Identify each line below that contains the word "computer", and copy it out.

START Material shown

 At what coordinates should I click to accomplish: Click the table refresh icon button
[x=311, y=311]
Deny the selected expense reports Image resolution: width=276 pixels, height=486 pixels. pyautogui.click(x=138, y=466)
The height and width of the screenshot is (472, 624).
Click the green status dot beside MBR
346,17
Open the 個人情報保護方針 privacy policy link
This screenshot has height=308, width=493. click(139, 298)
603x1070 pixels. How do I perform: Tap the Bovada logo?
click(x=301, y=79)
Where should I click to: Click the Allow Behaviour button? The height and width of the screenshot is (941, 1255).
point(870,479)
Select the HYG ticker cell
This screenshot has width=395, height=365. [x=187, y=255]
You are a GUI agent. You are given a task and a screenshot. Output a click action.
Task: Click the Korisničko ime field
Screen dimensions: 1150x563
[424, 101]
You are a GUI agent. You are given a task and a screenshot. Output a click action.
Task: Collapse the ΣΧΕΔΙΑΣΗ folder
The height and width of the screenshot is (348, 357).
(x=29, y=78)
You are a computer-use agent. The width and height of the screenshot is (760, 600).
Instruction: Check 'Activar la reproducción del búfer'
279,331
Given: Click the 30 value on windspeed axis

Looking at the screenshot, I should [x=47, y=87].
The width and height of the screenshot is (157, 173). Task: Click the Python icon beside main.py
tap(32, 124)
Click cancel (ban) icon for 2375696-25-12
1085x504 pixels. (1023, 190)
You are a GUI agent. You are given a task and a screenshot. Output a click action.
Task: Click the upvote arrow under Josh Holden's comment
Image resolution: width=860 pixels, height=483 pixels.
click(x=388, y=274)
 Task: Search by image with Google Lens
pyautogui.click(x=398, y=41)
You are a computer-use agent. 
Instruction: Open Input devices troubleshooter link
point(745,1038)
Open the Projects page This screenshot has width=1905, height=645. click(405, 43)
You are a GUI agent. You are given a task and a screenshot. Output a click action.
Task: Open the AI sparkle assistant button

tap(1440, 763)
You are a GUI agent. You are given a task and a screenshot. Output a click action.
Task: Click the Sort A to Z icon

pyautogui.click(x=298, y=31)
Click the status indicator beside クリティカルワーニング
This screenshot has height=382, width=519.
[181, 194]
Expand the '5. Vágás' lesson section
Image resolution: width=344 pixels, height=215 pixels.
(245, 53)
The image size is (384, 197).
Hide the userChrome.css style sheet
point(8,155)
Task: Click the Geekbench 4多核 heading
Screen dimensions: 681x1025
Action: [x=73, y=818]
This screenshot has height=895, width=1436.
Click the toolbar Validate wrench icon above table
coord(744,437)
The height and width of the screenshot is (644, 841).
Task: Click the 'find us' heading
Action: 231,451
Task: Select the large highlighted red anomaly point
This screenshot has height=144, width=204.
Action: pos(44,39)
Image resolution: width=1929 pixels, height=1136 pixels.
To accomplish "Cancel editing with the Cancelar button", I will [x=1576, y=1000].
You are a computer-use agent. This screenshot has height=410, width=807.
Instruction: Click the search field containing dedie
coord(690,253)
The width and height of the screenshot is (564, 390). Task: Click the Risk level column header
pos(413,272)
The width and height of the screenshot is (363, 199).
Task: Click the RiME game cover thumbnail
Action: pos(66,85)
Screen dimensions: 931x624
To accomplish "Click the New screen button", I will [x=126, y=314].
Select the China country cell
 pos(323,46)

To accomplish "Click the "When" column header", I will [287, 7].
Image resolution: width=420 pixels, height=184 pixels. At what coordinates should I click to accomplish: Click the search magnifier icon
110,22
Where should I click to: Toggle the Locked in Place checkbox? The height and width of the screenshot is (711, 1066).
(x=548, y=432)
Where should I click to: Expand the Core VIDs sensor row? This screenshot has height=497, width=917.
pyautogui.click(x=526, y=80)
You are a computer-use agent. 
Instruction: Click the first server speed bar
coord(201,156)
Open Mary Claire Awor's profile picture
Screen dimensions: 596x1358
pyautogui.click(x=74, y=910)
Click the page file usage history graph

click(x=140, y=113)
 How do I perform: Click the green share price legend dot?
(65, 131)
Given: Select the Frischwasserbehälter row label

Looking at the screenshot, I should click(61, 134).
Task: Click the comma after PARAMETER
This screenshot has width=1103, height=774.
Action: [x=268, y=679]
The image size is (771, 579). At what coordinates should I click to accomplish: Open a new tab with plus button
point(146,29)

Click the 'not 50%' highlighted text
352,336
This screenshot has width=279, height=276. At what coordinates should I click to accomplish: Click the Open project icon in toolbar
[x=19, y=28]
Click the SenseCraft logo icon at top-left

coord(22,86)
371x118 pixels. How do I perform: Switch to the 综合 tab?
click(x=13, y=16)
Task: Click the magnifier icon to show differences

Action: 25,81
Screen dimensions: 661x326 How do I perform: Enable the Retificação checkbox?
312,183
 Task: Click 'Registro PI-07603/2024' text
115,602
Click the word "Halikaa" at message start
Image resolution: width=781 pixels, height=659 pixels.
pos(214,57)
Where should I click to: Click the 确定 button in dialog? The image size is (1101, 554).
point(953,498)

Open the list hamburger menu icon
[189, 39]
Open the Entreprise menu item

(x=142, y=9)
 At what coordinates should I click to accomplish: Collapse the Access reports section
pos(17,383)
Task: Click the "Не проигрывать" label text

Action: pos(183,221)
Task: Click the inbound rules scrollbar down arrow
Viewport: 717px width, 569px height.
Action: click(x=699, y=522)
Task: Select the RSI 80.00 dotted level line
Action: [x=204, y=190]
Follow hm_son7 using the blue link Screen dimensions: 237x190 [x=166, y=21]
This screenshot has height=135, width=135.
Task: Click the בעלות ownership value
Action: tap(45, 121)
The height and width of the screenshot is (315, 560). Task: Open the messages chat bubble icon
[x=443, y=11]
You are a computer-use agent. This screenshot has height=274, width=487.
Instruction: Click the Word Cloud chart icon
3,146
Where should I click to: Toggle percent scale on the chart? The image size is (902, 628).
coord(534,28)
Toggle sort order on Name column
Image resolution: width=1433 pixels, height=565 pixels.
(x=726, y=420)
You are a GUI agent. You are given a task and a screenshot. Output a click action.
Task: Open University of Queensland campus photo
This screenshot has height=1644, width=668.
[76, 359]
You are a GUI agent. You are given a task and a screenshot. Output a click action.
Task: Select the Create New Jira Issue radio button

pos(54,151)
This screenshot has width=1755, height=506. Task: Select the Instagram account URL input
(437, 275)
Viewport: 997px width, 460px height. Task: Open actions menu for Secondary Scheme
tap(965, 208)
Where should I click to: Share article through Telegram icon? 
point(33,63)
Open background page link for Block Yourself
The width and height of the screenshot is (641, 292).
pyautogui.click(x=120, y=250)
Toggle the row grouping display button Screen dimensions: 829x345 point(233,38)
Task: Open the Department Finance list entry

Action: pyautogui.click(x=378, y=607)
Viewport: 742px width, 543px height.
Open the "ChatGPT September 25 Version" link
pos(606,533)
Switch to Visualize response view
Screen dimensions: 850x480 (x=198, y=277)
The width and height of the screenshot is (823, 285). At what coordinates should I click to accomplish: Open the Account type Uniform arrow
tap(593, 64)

END Material shown

- Output of the task:
You are a computer-use agent. The width and height of the screenshot is (760, 600).
You are a computer-use agent. 
You are a computer-use agent. This screenshot has height=410, width=807.
You are a computer-use agent. 
You are a computer-use agent. This screenshot has height=274, width=487.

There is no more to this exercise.